> [Task details] Reproduce word for word the line holding "Viewport: 1024px width, 496px height." and all lines after it in the data, through the end, leaving out pictures.

(Items from a data source)
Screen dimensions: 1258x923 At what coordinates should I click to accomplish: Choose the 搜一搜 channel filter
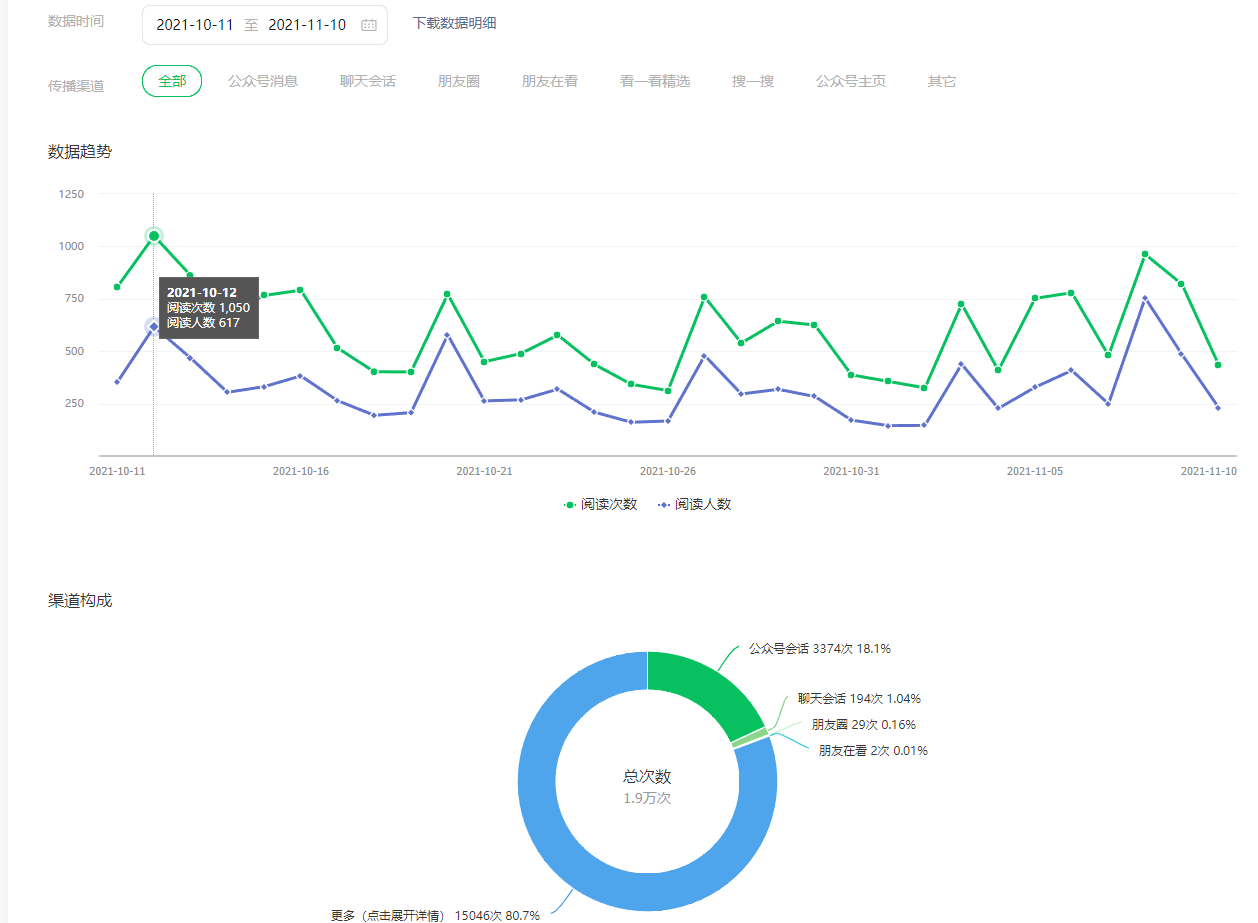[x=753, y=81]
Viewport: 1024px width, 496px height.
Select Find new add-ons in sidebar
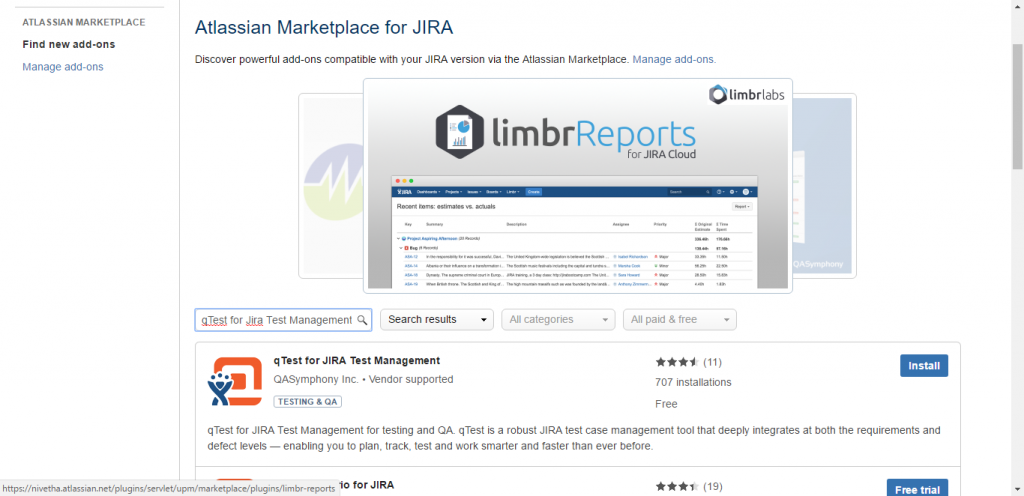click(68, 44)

> [Problem solution]
Viewport: 1024px width, 496px height.
Select Find new add-ons in sidebar
click(68, 44)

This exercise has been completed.